$f'(x) \thickapprox$ $\frac{1}{2h} [ 4f(x+h) – 3 f(x) + f(x + 2h)]$
I need to derive the approximation formula for the function above. And I need to show that it's error term is of the form $\frac{1}{3}h^2 f'''(\xi)$
How do I go around doing this? I've been suggested to use the Central Difference Formula or Forward or Backward Approximation
Best Answer
Let $f(x)=x$. Then $$4f(x+h)-3f(x)+f(x+2h)=4(x+h)-3x+(x+2h)=2x-2h.$$ When you divide by $2h$, you get $\dfrac{x}{h}-1$. This is nowhere near the derivative. Actually, there is also terrible behaviour for the function $f(x)=1$!
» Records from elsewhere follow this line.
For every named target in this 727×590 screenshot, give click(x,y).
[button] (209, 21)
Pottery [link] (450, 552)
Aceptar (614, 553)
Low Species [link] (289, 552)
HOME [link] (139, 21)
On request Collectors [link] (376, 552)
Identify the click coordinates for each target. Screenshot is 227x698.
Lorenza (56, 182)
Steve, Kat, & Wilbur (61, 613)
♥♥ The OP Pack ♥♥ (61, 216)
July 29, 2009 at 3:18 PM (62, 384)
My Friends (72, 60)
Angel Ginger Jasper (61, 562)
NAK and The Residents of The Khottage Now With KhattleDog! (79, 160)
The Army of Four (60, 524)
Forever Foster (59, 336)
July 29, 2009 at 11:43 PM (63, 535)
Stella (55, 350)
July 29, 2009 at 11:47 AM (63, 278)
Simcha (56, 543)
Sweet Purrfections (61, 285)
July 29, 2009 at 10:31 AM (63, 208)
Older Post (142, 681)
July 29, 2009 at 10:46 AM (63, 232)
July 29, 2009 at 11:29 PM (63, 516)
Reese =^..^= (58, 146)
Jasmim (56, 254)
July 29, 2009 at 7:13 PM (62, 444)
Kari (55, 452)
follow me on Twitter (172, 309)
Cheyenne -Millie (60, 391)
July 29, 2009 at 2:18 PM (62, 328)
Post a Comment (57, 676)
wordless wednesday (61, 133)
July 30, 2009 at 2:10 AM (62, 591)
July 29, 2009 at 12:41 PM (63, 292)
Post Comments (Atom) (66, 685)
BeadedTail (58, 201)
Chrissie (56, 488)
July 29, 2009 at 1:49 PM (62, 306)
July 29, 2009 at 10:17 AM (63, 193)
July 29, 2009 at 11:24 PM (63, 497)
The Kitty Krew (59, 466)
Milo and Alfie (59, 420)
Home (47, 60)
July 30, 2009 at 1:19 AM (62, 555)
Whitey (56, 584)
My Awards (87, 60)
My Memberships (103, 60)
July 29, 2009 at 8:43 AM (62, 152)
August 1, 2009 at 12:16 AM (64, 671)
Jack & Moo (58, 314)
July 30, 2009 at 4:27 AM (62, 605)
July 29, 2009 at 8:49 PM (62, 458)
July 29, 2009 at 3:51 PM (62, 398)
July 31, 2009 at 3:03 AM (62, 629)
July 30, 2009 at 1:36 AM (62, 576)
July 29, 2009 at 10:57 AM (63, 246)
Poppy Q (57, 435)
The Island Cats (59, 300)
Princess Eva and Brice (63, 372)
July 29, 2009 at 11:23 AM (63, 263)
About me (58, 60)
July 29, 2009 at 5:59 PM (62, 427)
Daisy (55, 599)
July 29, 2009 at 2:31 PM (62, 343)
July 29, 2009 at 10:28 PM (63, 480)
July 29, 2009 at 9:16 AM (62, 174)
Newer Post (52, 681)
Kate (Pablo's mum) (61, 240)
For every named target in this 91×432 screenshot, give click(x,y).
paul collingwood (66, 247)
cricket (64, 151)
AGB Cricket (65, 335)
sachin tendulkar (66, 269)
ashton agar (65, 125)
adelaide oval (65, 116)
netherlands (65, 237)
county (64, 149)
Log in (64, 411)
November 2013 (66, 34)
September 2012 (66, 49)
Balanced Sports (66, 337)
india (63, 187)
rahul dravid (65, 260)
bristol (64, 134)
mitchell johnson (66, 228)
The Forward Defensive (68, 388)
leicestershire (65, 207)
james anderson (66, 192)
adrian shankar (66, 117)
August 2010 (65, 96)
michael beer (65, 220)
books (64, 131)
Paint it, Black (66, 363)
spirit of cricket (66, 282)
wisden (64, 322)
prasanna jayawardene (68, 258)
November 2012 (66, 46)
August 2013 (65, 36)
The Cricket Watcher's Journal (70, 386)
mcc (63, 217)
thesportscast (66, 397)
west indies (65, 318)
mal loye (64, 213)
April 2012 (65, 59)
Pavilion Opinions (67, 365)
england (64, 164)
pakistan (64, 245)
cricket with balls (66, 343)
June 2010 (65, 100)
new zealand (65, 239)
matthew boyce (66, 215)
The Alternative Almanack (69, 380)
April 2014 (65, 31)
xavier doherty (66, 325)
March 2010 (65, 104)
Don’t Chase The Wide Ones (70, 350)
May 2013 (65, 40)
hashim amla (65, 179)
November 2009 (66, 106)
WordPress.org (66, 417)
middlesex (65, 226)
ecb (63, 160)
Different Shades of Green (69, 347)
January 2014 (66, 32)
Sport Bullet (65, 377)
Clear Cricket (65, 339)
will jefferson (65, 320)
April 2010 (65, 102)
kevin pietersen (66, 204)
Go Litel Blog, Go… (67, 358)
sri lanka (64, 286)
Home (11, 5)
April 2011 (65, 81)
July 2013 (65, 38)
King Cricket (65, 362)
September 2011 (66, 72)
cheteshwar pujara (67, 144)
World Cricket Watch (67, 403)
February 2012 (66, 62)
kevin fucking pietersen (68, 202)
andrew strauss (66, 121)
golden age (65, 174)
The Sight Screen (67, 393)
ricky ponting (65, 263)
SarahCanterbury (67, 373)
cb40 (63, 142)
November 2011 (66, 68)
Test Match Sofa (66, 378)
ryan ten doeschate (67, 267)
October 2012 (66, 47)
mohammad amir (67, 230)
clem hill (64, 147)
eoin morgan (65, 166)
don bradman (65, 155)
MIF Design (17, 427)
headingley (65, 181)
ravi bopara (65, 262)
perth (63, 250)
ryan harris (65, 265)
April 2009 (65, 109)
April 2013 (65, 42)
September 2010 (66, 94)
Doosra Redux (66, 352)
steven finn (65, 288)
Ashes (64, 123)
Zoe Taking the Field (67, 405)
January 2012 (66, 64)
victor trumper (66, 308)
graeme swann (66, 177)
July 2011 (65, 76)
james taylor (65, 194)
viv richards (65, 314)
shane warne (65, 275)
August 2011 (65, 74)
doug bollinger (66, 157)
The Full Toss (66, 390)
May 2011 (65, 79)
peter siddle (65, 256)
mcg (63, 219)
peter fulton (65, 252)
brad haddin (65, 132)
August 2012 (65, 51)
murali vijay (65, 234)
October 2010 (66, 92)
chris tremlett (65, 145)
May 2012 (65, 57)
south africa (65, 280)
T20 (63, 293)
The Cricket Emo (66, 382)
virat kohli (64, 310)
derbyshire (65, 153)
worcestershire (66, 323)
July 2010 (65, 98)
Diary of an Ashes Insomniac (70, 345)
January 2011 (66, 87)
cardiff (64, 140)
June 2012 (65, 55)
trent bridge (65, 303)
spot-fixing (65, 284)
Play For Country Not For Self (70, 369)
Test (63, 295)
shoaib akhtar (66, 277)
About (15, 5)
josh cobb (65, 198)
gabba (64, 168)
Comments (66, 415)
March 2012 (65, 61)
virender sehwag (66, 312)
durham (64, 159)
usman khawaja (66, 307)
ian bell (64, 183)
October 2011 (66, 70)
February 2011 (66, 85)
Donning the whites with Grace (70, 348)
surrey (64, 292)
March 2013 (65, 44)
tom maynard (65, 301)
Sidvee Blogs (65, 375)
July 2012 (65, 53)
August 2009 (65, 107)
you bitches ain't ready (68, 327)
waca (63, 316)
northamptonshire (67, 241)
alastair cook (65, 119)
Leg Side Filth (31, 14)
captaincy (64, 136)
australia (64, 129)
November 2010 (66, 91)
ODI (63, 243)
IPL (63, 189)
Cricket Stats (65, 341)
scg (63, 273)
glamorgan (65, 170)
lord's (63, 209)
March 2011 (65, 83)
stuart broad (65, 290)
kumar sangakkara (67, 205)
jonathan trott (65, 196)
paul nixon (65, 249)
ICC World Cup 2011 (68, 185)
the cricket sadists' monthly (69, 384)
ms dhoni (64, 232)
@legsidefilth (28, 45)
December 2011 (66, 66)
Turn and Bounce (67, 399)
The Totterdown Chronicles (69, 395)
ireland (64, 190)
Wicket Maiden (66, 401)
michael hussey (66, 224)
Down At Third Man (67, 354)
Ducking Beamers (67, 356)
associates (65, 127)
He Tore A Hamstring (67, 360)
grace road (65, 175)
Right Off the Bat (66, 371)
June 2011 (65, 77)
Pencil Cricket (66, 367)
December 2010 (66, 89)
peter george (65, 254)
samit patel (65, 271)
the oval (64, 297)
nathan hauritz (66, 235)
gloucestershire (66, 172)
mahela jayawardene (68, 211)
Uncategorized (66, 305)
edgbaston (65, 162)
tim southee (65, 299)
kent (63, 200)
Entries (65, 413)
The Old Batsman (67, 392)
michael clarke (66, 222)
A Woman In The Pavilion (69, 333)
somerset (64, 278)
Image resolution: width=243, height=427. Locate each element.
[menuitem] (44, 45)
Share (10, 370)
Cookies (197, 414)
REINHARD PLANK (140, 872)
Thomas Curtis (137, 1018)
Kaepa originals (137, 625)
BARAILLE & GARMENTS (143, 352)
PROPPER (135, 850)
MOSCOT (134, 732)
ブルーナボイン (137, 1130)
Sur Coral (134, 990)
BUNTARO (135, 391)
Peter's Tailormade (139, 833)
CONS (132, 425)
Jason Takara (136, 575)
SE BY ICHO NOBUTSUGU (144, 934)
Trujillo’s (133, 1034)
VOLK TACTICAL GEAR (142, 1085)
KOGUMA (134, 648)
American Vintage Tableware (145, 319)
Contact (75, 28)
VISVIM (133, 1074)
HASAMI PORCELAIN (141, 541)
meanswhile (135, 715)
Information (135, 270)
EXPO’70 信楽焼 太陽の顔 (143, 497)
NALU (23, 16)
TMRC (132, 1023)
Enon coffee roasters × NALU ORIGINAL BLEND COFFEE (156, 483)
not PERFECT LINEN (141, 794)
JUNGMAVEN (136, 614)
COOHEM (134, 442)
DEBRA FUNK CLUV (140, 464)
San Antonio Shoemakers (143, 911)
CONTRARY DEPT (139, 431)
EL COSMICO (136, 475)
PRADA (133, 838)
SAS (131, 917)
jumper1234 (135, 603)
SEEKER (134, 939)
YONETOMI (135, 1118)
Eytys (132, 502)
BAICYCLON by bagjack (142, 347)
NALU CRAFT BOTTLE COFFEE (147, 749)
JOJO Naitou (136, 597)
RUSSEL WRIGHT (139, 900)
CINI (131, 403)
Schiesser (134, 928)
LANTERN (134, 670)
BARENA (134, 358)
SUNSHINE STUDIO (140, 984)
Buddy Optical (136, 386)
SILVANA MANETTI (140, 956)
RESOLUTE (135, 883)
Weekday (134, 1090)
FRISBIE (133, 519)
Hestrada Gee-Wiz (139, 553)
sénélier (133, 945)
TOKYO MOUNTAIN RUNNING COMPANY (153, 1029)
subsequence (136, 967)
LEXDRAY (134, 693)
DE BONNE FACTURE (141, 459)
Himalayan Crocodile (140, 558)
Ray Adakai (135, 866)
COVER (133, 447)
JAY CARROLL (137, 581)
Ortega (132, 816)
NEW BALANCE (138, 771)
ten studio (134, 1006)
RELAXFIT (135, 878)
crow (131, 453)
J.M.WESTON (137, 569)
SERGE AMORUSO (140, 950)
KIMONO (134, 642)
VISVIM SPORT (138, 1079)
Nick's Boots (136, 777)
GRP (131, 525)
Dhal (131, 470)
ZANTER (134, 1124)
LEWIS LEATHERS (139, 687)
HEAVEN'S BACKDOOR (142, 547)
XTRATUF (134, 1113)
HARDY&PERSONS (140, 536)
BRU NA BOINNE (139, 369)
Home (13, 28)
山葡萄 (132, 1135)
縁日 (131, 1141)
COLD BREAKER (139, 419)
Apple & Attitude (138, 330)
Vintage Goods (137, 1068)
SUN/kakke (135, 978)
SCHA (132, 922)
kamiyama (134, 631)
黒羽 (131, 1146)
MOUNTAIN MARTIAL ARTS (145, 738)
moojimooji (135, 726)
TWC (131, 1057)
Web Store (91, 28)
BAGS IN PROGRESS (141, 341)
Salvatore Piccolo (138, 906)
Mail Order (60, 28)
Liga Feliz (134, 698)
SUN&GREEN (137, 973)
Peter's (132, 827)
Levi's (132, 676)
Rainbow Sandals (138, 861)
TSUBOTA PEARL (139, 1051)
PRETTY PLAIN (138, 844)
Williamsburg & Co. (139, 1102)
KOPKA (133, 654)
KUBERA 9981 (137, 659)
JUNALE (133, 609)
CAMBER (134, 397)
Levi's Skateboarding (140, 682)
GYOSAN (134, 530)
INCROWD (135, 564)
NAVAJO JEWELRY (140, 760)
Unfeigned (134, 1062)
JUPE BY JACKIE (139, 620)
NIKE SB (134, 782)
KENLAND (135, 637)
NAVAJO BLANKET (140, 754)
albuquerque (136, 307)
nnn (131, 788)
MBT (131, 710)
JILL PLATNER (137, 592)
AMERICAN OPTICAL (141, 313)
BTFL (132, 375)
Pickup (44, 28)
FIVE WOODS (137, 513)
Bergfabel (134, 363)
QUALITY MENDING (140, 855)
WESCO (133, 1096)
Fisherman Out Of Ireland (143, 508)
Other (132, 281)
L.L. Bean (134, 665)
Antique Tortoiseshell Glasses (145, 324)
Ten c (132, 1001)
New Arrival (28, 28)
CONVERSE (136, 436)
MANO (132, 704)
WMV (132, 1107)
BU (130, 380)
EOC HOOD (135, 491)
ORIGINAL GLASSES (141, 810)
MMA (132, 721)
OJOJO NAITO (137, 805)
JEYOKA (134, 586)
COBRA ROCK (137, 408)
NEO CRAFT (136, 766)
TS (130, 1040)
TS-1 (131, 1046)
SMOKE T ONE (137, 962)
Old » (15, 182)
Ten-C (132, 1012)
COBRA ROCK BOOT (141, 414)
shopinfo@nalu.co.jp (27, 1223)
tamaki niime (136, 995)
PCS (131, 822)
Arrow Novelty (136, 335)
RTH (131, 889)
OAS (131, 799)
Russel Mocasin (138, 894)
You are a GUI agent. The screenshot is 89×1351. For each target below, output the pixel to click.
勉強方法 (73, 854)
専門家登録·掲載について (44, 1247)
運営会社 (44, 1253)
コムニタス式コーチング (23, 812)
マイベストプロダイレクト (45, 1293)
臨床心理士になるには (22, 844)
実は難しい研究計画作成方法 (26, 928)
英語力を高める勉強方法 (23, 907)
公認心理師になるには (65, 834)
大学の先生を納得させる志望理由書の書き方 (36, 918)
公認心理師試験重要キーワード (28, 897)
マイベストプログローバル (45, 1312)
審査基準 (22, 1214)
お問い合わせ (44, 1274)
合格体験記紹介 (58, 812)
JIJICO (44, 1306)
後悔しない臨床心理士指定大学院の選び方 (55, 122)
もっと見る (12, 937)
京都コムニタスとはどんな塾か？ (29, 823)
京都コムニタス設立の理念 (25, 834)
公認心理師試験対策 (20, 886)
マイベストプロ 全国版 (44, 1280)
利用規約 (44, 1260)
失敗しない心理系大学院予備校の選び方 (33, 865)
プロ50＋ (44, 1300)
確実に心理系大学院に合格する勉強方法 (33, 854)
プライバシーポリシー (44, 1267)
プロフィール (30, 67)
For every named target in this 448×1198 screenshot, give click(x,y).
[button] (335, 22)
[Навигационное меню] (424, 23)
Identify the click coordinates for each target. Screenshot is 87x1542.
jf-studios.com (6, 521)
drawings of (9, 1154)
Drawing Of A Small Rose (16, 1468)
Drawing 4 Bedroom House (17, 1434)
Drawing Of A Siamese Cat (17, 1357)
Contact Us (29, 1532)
How to modify so that things look roughly like the given expression? There are lots of possibilities. For sure the coefficients need to have sum $0$. My two guesses as to what might have been meant have error behaviour worse than the one asked for.
Probably the most popular approximation formula that in general behaves better than the ordinary $(f(x+h)-f(x))/h$ is $(f(x+h)-f(x-h))/2h$. It has error behaviour of the kind you want, with I think $1/6$ instead of $1/3$.
There are many others, involving more complicated combinations of differences.
Remark: Suppose that a numerical differentiation procedure has error behaviour of the type that you are looking for. Then since the third derivative of $1$, $x$, and $x^2$ is identically $0$, the procedure must be exact for $f(x)=1$, $f(x)=x$, and $f(x)=x^2$.